**Material for this exercise**
_ _ _ _ _

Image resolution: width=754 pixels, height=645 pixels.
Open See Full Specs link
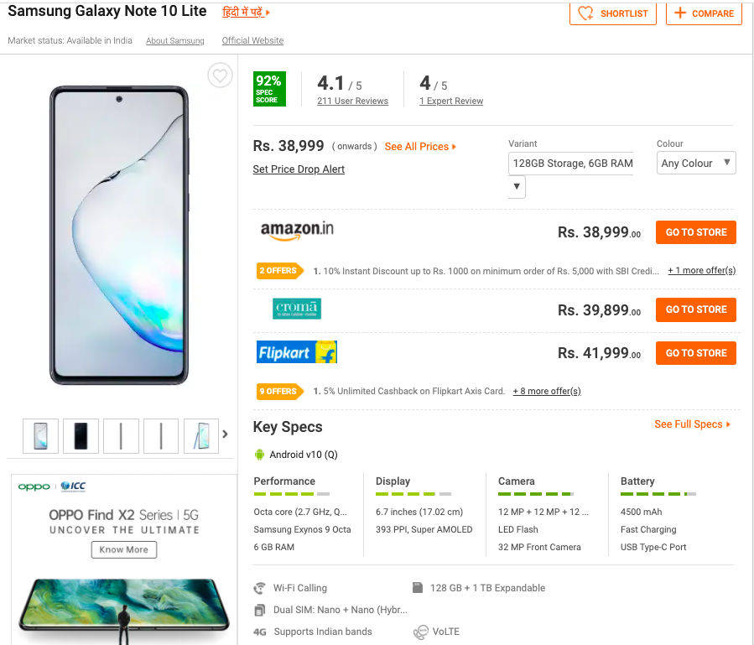(692, 424)
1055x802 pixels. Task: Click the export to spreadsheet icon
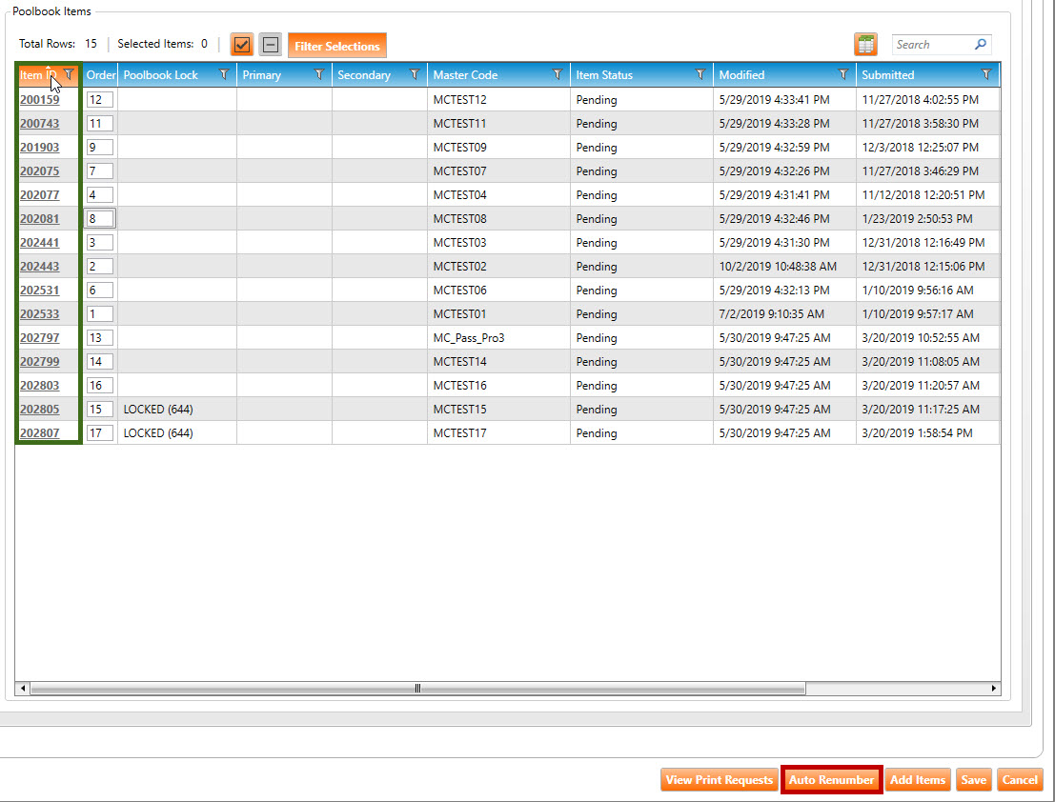click(865, 45)
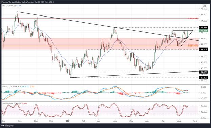Select the Aug label on time axis
The image size is (211, 128).
tap(179, 121)
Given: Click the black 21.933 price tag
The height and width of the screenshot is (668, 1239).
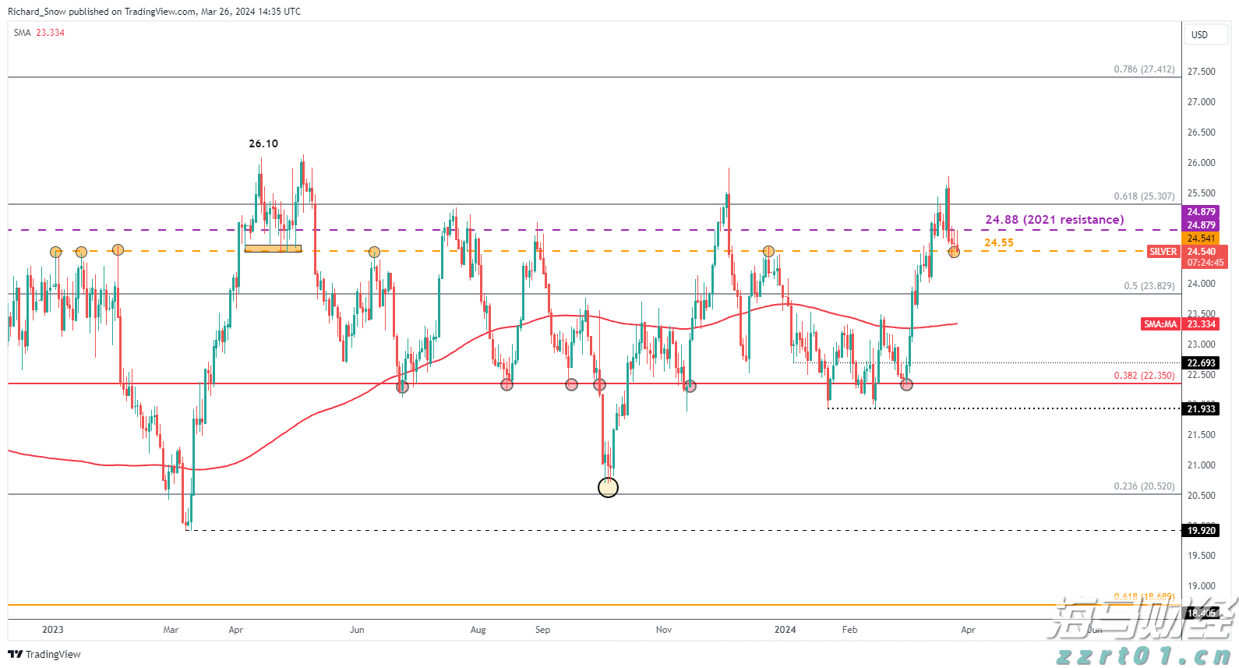Looking at the screenshot, I should point(1201,409).
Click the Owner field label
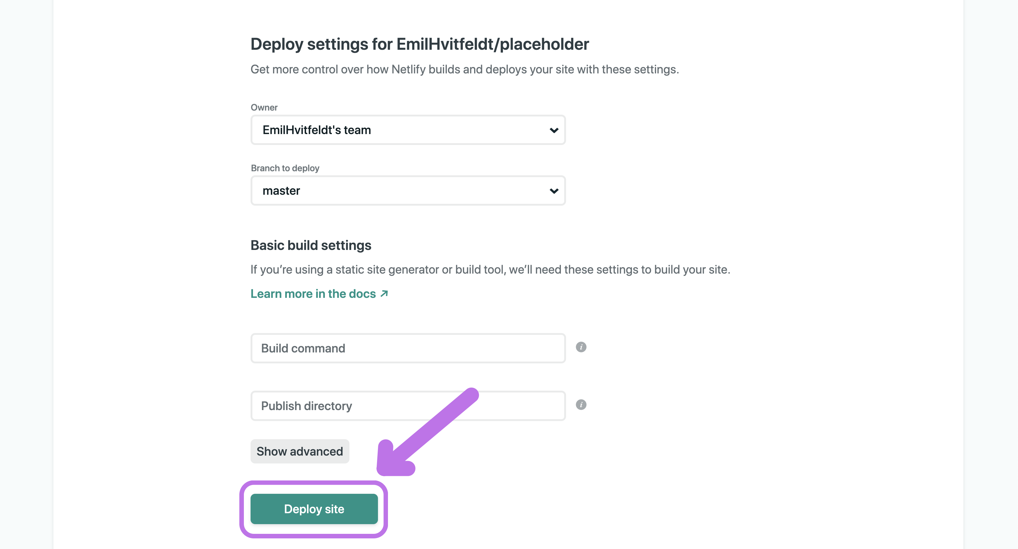The width and height of the screenshot is (1018, 549). coord(264,108)
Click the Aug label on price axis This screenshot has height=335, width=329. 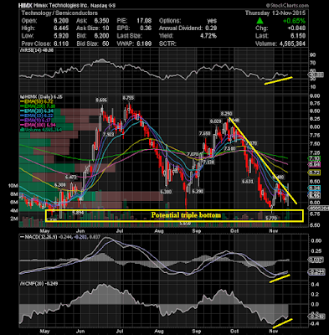[x=159, y=231]
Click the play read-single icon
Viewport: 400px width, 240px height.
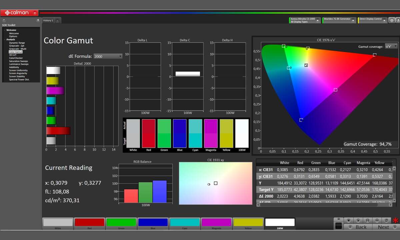pyautogui.click(x=358, y=220)
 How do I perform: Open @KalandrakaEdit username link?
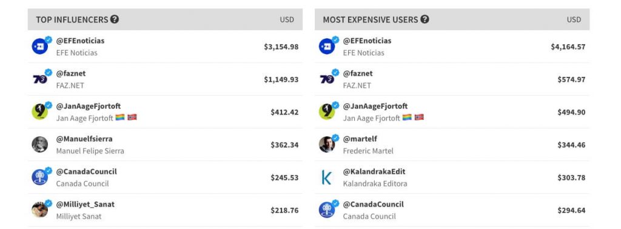pos(374,171)
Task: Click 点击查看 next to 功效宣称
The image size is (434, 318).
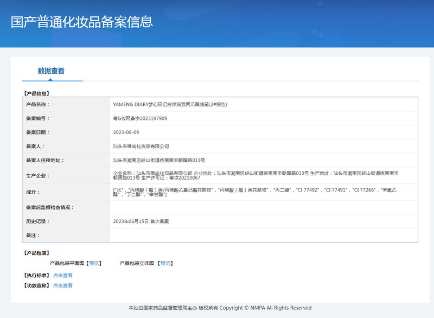Action: click(62, 285)
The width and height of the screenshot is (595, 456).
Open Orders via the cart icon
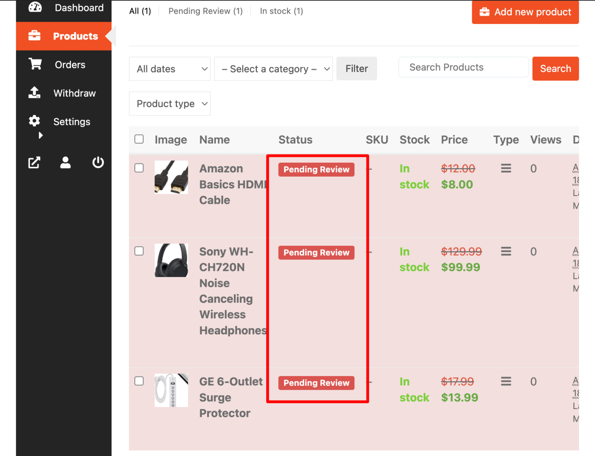34,64
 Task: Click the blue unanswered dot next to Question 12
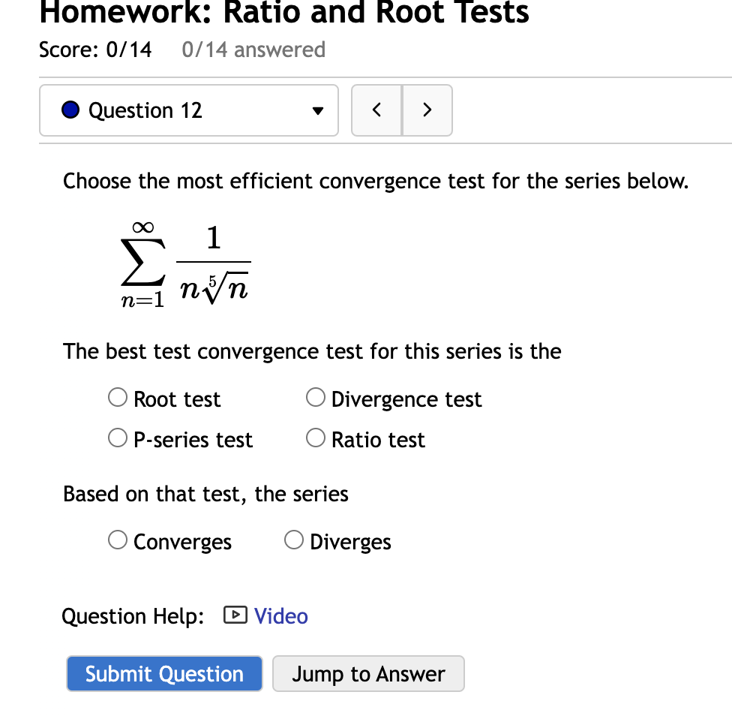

_ _ _ _ _

**Exercise prompt**
In the answer, give only the lines from the one containing "The image size is (434, 318)." through the end of the records above, each reproduced exactly. Include no pictures.

**Solved problem**
The image size is (434, 318).
Action: click(62, 285)
The width and height of the screenshot is (595, 456).
Open Orders via the cart icon
34,64
 Task: Click the blue unanswered dot next to Question 12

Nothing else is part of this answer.